Whole Body MRI for Arthritis Save

Whole-body MRI (wbMRI) reviews have increasingly appeared in the medical literature, owing to better scanners, faster imaging times and reduced costs. Used of such non-oncologic musculoskeletal imaging provides high-contrast resolution images of the entire body or selected regions screening, diagnosis, staging, and surveillance purposes.

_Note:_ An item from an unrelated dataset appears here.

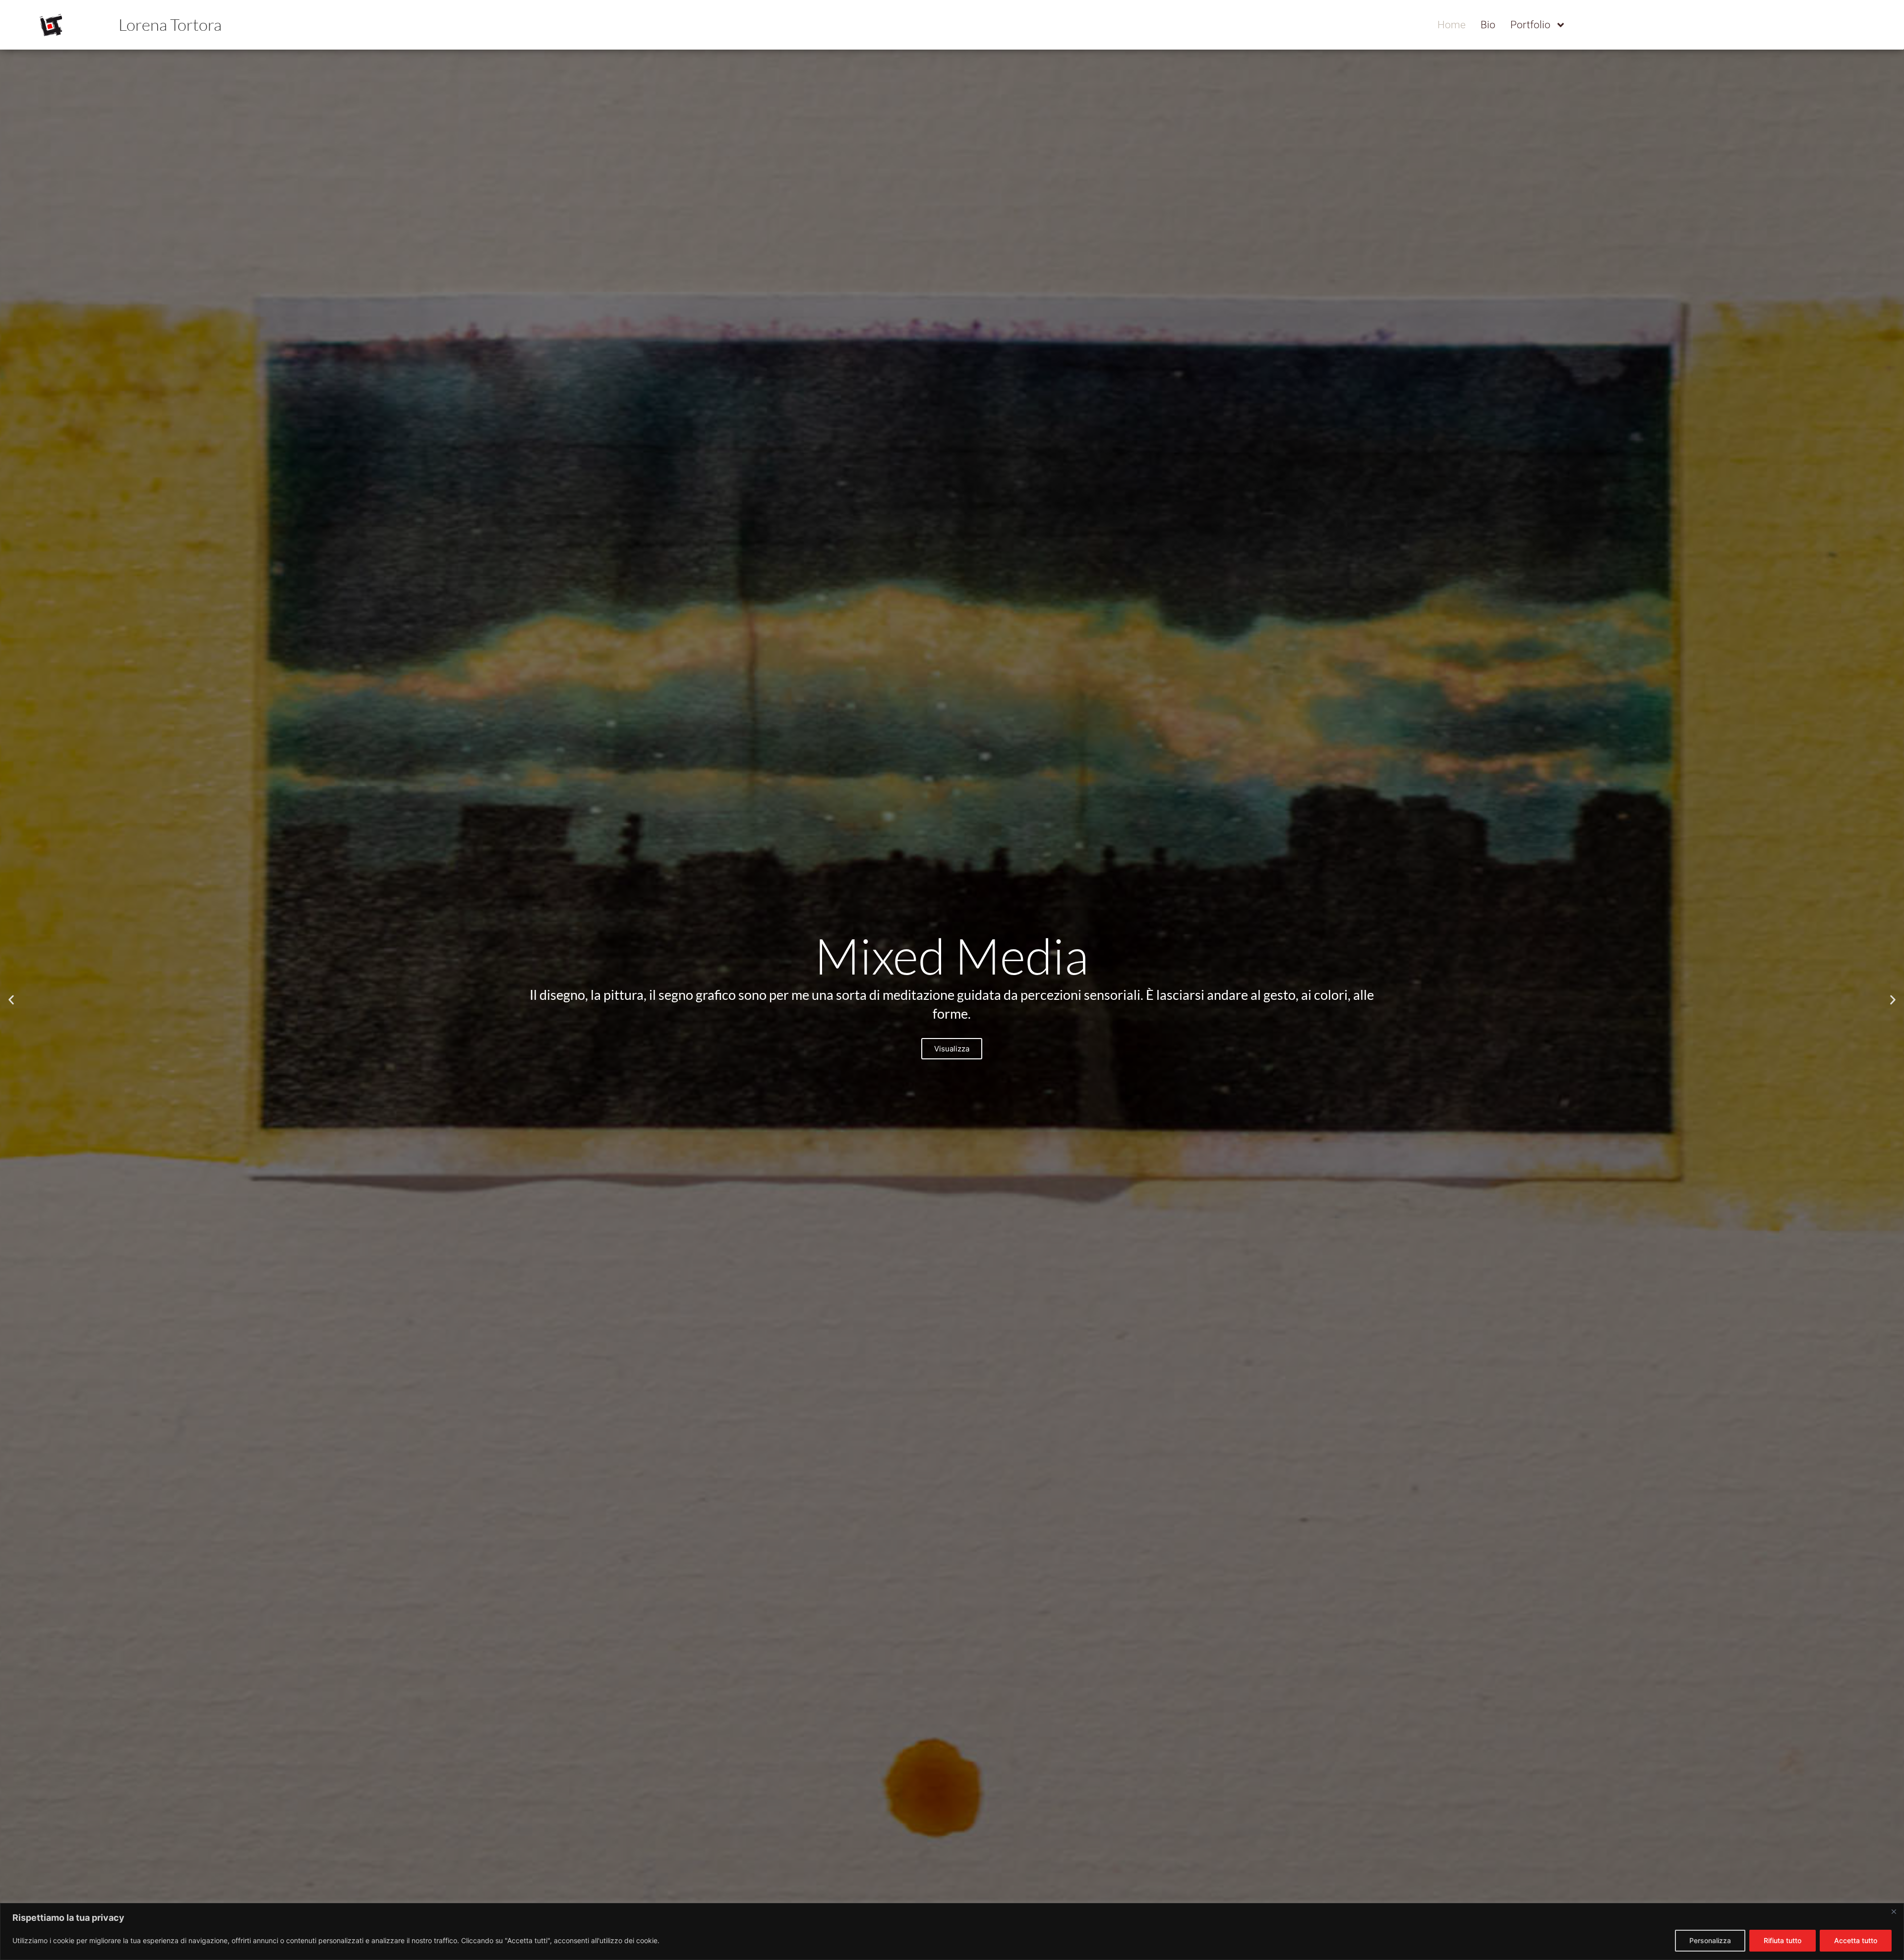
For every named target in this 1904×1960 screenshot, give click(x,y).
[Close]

Whole-body MRI refers to a series of contiguous vertex-to-toes coronal images acquired sequentially across multiple “stations” of 25–50 cm each and stitched together post-imaging. Total wbMRI scan time ranges between 45 and 75 minutes plus a setup time of 5–10 minutes. This can be truncated with narrower coverage (e.g., orbits-to-knees, shoulders-to-hips) to fit the clinical scenario.
wbMRI may be beneficial in identifying inflammatory arthritis (eg, RA, SpA, JIA, osteitis, etc) - all characterized by multifocal involvement of both skeletal and extra-skeletal sites.
The advantage of wbMRI includes the detection of subclinical disease foci, quantitative assessment of the total disease burden, greater detail (especially for intraosseous and axial involvement) and the lack of ionizing radiation.
Compared to plain radiography, conventional ultrasound, and targeted MRI, wbMRI offers better sensitivity and reproducibility. makes it ideal for monitoring autoimmune diseases also in sensitive cohorts.
Further research is needed to validate scanning protocols, cost-effectiveness, and utility in routine clinical practice.
A comprehensive, full-read review is available here.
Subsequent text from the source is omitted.